* Begin Document text *
Sunday, December 7, 2014

End of Season Review - Peas


This year I grew 3 varieties of sugar snap pea – “Sugar Snap” (presumably this was the original sugar snap), “Super Sugar Snap” and “Cascadia”.  I gave a description of these varieties HERE.
 


Sugar Snap Peas
 
I sowed the peas almost 3 weeks later than I should have which then delayed the harvest.  Originally, I had been planning on growing some shelling peas in the 2nd half of the summer.  That plan, however, never materialized as I was still harvesting sugar snaps in early August, which is well past the date at which that 2nd planting should have been sown.

In trying to maximize the space in the pea bed, I tried growing the climbing peas along one side and then a “bush” pea variety in a 4’ x 6’ block on the south side of the bed.  I ran into two issues – firstly, the Cascadia that I thought were a short, bush type pea ended up being much taller than I anticipated – about 48” tall or so.  And then there were the supports I used for the peas.  They were completely inadequate as my post, aptly named The Leaning Tower of Peas, clearly demonstrates.


Pea supports?  What pea supports?
 


 
I found it impossible to keep track of the harvests from the Sugar Snap and Super Sugar Snap individually - they were planted right next to each other and the vines were just too entangled.  Cascadia was a bit easier to identify but even this was an educated guess most times.  Even though the breakdown between the different varieties may not be correct, the combined sugar snap harvest weight is accurate.
* End Document text *
* Begin Data *
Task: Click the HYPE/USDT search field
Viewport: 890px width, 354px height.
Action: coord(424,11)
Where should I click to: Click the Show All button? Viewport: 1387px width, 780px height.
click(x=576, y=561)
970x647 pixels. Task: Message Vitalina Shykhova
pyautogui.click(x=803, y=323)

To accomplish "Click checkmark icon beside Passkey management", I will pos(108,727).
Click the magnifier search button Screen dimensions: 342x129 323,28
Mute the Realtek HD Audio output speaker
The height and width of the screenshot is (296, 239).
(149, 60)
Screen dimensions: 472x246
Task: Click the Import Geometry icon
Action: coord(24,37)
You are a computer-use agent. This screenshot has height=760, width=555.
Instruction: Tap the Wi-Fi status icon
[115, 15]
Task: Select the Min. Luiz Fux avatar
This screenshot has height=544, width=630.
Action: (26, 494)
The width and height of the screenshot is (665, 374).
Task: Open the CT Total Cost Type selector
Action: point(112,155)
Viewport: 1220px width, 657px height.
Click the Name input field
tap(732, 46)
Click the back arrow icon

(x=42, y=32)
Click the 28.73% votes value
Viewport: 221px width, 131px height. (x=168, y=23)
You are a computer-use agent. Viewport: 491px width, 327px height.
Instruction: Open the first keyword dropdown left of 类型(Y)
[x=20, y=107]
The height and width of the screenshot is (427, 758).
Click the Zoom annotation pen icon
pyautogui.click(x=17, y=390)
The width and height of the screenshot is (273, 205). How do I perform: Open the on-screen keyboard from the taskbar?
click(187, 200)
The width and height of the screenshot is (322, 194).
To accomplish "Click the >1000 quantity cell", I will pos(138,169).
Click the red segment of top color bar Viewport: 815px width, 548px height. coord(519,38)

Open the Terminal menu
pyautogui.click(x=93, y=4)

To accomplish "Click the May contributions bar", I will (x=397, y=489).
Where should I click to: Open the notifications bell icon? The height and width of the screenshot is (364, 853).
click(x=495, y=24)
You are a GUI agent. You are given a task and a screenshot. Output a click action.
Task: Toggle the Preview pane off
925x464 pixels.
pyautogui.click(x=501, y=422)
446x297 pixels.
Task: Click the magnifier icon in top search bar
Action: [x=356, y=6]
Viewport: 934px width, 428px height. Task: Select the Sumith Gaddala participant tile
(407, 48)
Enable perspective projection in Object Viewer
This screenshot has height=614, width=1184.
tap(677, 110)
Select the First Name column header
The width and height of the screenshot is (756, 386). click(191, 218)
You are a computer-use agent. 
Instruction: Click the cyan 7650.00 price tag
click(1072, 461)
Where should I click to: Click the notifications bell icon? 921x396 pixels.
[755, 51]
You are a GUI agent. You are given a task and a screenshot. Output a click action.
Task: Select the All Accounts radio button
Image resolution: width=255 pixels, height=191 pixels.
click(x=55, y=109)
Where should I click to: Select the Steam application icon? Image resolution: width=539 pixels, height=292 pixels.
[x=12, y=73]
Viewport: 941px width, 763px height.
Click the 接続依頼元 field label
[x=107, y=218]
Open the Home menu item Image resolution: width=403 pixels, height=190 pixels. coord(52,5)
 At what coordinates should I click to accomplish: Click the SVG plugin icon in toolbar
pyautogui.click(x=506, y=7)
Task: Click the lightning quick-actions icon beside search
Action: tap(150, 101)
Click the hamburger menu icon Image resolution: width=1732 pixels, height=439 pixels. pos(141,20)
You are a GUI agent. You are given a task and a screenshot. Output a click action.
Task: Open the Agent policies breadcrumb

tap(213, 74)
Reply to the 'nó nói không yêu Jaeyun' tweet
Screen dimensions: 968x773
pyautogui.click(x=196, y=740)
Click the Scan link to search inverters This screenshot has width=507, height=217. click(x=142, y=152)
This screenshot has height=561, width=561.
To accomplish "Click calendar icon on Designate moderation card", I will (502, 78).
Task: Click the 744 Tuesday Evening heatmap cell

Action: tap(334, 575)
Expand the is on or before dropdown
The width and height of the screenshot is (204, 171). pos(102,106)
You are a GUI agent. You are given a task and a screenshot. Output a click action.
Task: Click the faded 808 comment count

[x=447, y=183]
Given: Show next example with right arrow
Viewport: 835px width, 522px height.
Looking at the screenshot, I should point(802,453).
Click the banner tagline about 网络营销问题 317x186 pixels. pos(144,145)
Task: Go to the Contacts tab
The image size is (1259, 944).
* End Data *
▶ **Things to do**
A. Print the passage of the pea review starting at "This year I" and ending at "have been sown.".
B. According to the pea review, about how tall did the Cascadia peas grow?
C. Decide whether each statement agrees with the pea review, answering yes or no and quoting the deciding words: (i) The peas were sown later than they should have been. (ii) Shelling peas were grown in the second half of the summer. (iii) The combined sugar snap harvest weight is accurate.
The entries have no connection to the pea review.

▶ **Written answers**
A.
This year I grew 3 varieties of sugar snap pea – “Sugar Snap” (presumably this was the original sugar snap), “Super Sugar Snap” and “Cascadia”.  I gave a description of these varieties HERE.
 


Sugar Snap Peas
 
I sowed the peas almost 3 weeks later than I should have which then delayed the harvest.  Originally, I had been planning on growing some shelling peas in the 2nd half of the summer.  That plan, however, never materialized as I was still harvesting sugar snaps in early August, which is well past the date at which that 2nd planting should have been sown.

B. About 48 inches tall.

C.
(i) Yes: "I sowed the peas almost 3 weeks later than I should have"
(ii) No: "That plan, however, never materialized"
(iii) Yes: "the combined sugar snap harvest weight is accurate"